Brief 1: In the source passage, which bank names and funds the primary philosophy research center at the University of Sheffield?

With regard to the rest of the university the regime will doubtless drive research again in very specific directions. It isn't true that philosophy research cannot be effected by this as many think. For example, the University of Sheffield has its primary philosophy research centre named and funded by the Hang Seng Bank of Hong Kong. Whilst less brazen than this the direction of research at some other universities is also directly governed by the prospect of attracting research grants from a wider orbit than government in a number of places such as is apparent at the Centre for Professional Ethics at the University of Central Lancashire and the interest in related areas such as business ethics is part of this phenomena as is the general explosion in the areas of practical ethics and applied ethics.

Source data:
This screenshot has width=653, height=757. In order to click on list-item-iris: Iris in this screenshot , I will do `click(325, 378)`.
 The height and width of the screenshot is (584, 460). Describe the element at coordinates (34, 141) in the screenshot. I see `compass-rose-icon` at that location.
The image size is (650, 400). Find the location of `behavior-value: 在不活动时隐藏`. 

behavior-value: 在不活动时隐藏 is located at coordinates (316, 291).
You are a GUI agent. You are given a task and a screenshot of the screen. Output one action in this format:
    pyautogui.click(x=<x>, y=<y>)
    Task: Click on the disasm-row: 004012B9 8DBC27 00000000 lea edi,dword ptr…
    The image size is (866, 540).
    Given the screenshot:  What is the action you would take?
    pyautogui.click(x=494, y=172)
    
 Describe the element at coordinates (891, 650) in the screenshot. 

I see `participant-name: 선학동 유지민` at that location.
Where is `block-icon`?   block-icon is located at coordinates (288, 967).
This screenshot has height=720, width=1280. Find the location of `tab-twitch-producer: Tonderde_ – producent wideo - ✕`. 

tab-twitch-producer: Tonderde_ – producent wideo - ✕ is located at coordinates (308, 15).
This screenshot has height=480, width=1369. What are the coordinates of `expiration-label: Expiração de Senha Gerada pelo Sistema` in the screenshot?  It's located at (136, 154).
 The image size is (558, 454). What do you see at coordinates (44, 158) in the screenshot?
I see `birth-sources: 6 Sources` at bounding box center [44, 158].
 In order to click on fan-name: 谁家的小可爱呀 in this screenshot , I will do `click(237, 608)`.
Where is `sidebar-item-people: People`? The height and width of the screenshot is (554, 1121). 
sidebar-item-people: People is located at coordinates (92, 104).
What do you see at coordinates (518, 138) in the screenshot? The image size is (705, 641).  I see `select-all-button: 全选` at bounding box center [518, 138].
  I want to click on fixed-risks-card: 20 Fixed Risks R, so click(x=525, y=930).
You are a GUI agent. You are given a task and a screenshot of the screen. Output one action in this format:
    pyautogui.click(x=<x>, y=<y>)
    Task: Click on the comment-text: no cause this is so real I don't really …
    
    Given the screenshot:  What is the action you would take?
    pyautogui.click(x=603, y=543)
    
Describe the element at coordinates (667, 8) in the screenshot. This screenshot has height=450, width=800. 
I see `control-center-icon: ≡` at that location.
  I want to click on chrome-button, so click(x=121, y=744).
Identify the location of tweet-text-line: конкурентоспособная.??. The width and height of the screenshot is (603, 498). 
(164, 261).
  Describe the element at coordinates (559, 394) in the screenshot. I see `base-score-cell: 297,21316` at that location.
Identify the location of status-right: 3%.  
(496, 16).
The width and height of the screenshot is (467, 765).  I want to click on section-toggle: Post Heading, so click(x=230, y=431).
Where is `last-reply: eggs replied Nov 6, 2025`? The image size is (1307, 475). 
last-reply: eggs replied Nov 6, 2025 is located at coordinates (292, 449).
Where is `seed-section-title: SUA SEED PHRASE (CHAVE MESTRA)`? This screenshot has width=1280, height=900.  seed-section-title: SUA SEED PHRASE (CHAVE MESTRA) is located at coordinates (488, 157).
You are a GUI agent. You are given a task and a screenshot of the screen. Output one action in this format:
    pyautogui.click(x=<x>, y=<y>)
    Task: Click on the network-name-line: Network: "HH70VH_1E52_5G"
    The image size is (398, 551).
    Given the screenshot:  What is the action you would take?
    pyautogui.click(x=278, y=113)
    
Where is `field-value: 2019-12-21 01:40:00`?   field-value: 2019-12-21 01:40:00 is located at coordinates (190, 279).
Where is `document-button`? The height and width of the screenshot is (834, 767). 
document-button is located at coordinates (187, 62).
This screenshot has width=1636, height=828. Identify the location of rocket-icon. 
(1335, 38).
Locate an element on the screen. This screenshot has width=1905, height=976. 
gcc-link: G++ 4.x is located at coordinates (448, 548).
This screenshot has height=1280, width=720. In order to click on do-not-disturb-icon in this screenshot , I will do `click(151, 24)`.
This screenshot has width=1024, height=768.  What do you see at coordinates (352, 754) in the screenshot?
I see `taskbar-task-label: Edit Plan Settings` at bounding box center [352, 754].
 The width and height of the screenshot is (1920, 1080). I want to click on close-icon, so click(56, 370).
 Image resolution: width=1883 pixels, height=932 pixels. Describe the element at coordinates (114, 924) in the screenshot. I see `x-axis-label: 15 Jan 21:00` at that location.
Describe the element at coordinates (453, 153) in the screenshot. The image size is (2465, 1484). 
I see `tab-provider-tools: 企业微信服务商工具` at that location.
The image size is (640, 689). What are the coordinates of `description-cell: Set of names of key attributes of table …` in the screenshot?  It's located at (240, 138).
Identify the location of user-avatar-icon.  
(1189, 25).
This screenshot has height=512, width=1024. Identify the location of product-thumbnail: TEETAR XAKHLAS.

Brief 2: Reproduce the listing from the line with "is (834, 767)." to the line with "gcc-link: G++ 4.x", substituting "image" for "screenshot" and leaving everything else unchanged.

Exercise result 1: The Hang Seng Bank of Hong Kong.

Exercise result 2:
Where is `document-button`? The height and width of the image is (834, 767). 
document-button is located at coordinates (187, 62).
This image has width=1636, height=828. Identify the location of rocket-icon. 
(1335, 38).
Locate an element on the screen. This image has width=1905, height=976. 
gcc-link: G++ 4.x is located at coordinates (448, 548).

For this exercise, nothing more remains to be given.